Then in middle school, I was at a school kind of reputed for technology. We played with Flash, a lot of MS Office, and a lot of CorelDRAW, which was kind of like Adobe Illustrator. There was a 'web team' extracurricular activity, which consisted of maybe the top ten to fifteen computer geeks of the middle school. That was mainly doing a little bit of HTML and a Macromedia Dreamweaver. And a lot of Unreal Tournament in our off time. We got to stay out of the cold winters in the computer lab to play with computers. Around this time I was experimenting with Linux at home so I would often putty to my home machine and go on IRC, which lead most classmates to think I was some sort of computer hacker.
In high school, computer classes was actually a kind of step back compared to middle school. I don't think the mandatory classes ever went beyond MS Office. We also did some research for science classes and such using computer. In grade 11 was when you could actually take a course called "Computer Science." My teacher taught us Visual Basic. The focus was making a usable UI most of the time. Rarely was there any math or any theoretical CS involved. It seemed like the provincial curriculum didn't really specify what exactly this course was meant to teach because a friend at another school was learning basic AI concepts and programmed a tic-tac-toe game.

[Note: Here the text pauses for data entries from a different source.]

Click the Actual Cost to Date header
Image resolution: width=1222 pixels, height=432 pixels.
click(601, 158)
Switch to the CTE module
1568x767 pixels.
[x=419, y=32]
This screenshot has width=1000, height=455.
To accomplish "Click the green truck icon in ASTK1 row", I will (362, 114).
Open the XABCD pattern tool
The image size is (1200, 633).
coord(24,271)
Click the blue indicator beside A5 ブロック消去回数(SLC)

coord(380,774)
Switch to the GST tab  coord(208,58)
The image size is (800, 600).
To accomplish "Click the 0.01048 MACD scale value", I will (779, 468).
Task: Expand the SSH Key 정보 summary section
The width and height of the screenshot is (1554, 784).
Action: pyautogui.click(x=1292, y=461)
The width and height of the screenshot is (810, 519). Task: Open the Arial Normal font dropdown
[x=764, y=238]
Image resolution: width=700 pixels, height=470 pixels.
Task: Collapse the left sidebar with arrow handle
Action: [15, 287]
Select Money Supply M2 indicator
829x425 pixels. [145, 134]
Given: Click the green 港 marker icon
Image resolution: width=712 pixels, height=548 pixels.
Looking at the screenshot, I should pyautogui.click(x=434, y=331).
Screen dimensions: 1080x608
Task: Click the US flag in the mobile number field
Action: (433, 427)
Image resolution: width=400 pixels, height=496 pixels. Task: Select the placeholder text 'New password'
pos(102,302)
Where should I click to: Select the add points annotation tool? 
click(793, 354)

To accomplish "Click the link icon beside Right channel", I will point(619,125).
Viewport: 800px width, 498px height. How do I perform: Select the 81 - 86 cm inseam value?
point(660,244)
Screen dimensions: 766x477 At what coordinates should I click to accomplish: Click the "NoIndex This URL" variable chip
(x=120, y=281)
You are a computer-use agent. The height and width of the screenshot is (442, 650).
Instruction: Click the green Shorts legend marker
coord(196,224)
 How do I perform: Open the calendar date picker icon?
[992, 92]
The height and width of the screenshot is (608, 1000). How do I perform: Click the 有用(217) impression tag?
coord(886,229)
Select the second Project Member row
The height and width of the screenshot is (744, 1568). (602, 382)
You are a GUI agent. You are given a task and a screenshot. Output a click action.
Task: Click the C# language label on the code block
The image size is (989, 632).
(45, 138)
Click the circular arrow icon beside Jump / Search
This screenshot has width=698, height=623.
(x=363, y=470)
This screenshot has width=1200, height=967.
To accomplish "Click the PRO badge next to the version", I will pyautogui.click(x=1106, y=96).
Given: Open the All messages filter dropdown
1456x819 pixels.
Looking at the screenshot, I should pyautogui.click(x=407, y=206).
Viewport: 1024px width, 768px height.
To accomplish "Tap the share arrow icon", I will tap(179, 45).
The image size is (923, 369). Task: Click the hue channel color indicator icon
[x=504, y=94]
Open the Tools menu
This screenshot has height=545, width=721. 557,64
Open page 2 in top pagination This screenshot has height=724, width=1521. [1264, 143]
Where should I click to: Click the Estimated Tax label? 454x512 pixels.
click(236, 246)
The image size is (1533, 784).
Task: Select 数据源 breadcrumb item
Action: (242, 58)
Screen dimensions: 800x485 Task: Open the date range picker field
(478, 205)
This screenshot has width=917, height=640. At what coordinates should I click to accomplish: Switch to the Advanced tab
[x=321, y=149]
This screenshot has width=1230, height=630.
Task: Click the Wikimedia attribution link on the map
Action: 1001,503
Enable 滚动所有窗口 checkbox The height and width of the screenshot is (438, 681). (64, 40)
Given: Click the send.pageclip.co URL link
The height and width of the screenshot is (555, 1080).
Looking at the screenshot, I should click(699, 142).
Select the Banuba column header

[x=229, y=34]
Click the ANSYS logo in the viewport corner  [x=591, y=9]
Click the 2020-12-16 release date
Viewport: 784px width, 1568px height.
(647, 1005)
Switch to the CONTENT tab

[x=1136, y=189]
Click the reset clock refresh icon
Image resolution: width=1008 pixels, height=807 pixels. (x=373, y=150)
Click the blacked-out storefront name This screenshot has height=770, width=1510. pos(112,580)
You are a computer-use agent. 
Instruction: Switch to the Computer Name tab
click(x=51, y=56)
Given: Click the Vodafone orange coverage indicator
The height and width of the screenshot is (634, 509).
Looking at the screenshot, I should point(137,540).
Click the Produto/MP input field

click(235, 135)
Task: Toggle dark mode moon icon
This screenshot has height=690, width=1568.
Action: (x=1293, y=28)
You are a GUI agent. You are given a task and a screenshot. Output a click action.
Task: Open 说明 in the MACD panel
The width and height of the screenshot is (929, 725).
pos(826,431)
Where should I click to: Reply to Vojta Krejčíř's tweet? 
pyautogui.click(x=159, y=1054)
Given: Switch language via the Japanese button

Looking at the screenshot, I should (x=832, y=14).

By the end of high school, the closest thing to real computer science we had done was a VB6 program was computed steps in the Goldbach Conjecture. Anyone who was truly interested in computer science had self-learned skills that far outstripped the curriculum. When I entered university as a computer science student, the difference was staggering. I had probably been in the top three most respected computer geeks in high school, but I was absolutely average when I reached my university. I thought I was a real ace at computer science before, but there, I realized I had only been a child who had just experimented with programming in utterly nonsensical approaches...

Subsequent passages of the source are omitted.